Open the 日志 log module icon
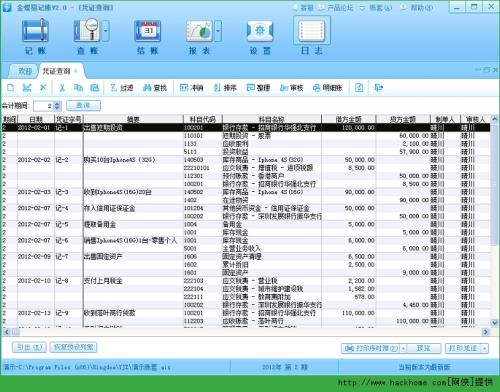The height and width of the screenshot is (392, 500). 312,31
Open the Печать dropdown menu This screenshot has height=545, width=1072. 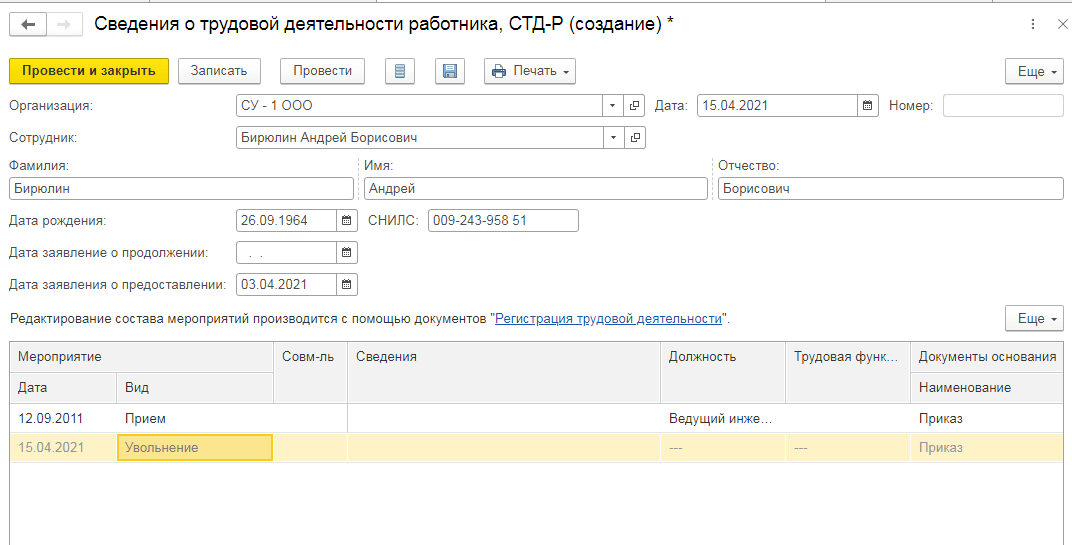click(530, 71)
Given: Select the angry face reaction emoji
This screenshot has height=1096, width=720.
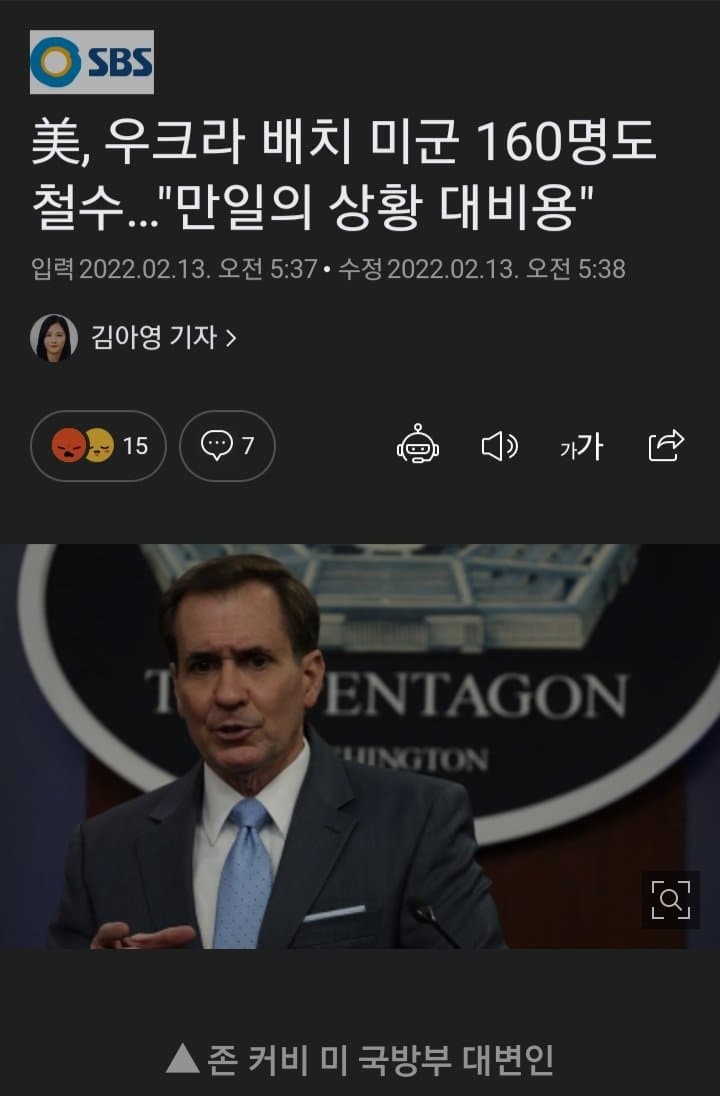Looking at the screenshot, I should pos(69,446).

◆ Problem to solve
Put everything from the line containing "Given: Select the angry face reaction emoji" down to the last line of the listing into a numbered list, skipping blank lines and leaving out the pictures.

◆ Answer below
1. Given: Select the angry face reaction emoji
2. This screenshot has height=1096, width=720.
3. Looking at the screenshot, I should pos(69,446).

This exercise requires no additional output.